Before running the whole application (gateway, producer,consumer), you must ramp up the infrastructure with Docker compose. The source is available here.
cd containers
docker compose up
You can now start both the producer and the consumer:
mvn clean spring-boot:run -Popentelemetry -f camel-producer/pom.xml
mvn clean spring-boot:run -Popentelemetry -f camel-consumer/pom.xml
The gateway can also be turned on and instrumented in the same way. You can run it as:
mvn clean spring-boot:run -Popentelemetry -f gateway/pom.xml
2.3.4 How is made the glue between the two applications?
The correlation is simply done using headers. For instance, in the consumer application, when we consume the messages as:
from("activemq:queue:HELLO.WORLD?disableReplyTo=true")
.routeId("consume-message")
.routeDescription("Consumer example")
.log(LoggingLevel.INFO, "New message with trace=${header.traceparent}")
.log("----> "+bodyAs(String.class).toString())
.log("HEADERS ${in.headers}")
.end();
I logged on purpose the traceparent
header.
New message with trace=00-1a4f6943b7ace96d7efae4c4404009d8-cfbdb98266a772d7-01
It allows to Jaeger to correlate our two transactions.

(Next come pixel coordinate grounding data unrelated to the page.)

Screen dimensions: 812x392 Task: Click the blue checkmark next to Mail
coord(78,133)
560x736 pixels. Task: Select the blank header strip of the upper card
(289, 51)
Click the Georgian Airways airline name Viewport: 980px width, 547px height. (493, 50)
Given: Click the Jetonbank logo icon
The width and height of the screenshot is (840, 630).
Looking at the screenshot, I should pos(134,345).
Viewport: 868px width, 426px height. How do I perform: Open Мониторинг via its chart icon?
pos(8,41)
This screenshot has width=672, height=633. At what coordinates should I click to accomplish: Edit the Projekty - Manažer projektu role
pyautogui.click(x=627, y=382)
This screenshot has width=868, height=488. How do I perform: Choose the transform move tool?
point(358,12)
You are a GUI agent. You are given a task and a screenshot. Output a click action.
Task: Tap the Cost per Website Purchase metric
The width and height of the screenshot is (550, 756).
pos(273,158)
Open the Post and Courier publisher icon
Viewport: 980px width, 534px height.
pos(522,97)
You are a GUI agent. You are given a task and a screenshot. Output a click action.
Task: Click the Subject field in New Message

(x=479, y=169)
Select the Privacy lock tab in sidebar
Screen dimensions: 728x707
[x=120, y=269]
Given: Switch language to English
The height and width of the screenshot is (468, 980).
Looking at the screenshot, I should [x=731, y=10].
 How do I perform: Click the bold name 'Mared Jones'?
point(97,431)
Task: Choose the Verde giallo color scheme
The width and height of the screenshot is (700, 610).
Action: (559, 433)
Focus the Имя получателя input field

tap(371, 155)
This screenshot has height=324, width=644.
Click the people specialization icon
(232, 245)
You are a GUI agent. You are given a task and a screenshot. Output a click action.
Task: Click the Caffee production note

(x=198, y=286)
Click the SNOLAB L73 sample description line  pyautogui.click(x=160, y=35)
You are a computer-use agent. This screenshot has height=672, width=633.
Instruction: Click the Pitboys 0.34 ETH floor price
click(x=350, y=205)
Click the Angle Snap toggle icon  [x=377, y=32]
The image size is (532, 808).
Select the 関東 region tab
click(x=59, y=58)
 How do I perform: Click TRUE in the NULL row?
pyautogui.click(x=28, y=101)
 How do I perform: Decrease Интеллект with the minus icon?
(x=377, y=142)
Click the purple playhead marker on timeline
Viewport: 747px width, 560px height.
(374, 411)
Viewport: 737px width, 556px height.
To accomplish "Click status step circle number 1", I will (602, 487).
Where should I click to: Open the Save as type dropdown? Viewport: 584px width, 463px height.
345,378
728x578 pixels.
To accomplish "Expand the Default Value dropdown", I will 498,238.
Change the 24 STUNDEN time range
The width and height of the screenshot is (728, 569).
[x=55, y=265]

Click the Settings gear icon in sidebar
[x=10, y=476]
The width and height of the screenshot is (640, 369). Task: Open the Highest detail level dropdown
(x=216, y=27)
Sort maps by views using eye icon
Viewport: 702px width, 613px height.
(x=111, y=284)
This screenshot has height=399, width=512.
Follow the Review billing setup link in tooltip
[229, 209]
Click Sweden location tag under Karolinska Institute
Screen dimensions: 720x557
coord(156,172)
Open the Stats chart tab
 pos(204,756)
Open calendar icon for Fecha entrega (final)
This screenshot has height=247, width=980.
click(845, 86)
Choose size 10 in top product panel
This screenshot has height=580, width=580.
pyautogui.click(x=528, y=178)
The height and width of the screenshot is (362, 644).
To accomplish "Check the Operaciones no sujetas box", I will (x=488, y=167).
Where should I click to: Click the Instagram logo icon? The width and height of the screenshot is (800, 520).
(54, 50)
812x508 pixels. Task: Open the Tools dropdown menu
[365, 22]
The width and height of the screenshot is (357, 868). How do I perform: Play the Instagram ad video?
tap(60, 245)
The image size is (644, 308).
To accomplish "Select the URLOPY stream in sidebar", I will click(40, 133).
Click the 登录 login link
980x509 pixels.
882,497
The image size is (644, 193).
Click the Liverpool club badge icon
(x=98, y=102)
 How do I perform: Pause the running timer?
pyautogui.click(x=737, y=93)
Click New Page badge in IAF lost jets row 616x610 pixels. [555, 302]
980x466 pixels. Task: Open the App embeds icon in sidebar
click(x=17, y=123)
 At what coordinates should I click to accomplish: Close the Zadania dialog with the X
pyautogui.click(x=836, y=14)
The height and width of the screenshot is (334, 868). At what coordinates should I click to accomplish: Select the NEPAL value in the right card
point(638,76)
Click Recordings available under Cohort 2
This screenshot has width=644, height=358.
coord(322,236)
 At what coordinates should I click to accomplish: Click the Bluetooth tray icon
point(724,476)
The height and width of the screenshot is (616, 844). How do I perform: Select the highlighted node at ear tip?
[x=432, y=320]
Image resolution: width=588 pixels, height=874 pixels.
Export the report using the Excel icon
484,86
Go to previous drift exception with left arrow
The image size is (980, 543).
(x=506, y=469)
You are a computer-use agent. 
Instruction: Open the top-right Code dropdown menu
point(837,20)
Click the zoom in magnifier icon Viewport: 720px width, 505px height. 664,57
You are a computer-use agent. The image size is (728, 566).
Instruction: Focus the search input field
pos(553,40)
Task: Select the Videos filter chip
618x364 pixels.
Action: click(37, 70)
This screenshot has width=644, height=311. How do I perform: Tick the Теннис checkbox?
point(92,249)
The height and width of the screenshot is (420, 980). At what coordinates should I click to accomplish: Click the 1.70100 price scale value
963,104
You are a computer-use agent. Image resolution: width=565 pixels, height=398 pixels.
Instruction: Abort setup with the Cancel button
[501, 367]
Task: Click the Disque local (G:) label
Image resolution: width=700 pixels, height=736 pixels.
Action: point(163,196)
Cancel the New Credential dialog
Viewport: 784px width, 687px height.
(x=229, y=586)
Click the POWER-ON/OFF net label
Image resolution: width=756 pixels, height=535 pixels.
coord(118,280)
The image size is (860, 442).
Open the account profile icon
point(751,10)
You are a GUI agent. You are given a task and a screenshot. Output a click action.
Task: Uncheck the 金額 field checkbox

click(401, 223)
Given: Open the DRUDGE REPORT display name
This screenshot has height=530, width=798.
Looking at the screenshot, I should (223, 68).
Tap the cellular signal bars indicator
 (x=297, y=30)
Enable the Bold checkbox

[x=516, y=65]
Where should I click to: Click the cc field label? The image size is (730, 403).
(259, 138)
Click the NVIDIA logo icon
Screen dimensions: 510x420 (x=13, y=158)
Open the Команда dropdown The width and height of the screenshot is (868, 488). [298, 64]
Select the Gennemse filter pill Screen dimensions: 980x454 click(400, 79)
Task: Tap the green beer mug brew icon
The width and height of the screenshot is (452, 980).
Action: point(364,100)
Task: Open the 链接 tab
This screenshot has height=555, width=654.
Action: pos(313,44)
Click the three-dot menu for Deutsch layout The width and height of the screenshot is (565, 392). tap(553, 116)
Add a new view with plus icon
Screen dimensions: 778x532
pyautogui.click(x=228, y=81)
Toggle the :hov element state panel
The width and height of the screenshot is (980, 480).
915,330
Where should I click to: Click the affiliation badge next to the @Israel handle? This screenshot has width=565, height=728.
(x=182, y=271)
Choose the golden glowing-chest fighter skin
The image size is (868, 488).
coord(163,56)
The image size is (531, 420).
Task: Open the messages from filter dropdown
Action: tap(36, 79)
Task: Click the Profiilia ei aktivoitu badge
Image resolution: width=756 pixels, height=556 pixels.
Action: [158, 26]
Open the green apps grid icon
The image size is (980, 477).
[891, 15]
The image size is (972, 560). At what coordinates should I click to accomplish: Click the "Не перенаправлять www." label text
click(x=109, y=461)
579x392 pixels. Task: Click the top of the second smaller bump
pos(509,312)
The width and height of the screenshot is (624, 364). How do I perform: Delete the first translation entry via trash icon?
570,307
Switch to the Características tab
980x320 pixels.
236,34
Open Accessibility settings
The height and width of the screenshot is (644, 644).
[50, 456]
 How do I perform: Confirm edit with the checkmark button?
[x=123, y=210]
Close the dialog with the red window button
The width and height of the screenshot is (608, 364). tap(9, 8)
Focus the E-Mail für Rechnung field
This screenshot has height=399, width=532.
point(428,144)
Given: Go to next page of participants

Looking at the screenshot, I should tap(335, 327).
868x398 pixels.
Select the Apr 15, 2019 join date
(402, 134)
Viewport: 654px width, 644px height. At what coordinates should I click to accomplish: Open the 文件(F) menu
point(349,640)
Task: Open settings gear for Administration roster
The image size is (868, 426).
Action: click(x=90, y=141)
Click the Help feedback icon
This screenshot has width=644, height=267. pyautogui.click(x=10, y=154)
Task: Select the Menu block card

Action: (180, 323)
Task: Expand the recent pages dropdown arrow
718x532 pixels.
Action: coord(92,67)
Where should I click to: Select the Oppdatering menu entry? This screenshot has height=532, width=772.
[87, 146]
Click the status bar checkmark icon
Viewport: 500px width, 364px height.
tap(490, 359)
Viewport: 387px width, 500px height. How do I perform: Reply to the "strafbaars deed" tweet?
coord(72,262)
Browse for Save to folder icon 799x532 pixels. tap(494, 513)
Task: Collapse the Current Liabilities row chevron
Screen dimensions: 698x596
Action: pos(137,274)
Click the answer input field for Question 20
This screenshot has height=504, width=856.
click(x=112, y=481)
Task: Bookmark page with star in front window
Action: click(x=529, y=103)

For your information, here are all the headers available while consuming the message
{__AMQ_CID=ID:XXXX-0:1,
accept=*/*,
accept-encoding=gzip,
deflate,
CamelHttpCharacterEncoding=UTF-8,
CamelHttpMethod=GET,
CamelHttpPath=,
CamelHttpUri=/camel/test,
CamelHttpUrl=http://127.0.0.1:8080/camel/test,
CamelMessageTimestamp=1693567851901,
CamelServletContextPath=/test,
content-length=0,
forwarded=proto=http;host="localhost:9080";for="127.0.0.1:39352",
host=127.0.0.1:8080,
JMSCorrelationID=null,
JMSCorrelationIDAsBytes=null,
JMSDeliveryMode=2,
JMSDestination=queue://HELLO.WORLD,
JMSExpiration=0,
JMSMessageID=ID:XXXX-1:1:1:1:75,
JMSPriority=4,
JMSRedelivered=false,
JMSReplyTo=null,
JMSTimestamp=1693567851901,
JMSType=null,
JMSXGroupID=null,
JMSXUserID=null,
traceparent=00-dea6abbd4357819b7416236bab19e557-8840b18dd799cfac-01,
user-agent=HTTPie/1.0.3,
x-forwarded-for=127.0.0.1,
x-forwarded-host=localhost:9080,
x-forwarded-port=9080,
x-forwarded-proto=http
}
2.4 Dashboard
To get traces, I ran this dumb command to inject traces into Jaeger:
while true ; http :9080/camel/test; end
Now, you can browse Jaeger (http://localhost:16686) and query it to find trace insights:
If you dig into one transaction, you will see the whole transaction:
And now, you can correlate two sub transactions:
3 Tempo & Grafana
This solution is pretty similar to the previous one. Instead of pushing all the data to Jaeger, we will use Tempo to store data and Grafana to render them. We don’t need to modify the configuration made in the existing Java applications.
3.1 Architecture
As mentioned above, the architecture is quite the same. Now, we have the collector which broadcast data to Tempo. We will then configure Grafana to query to it to get traces.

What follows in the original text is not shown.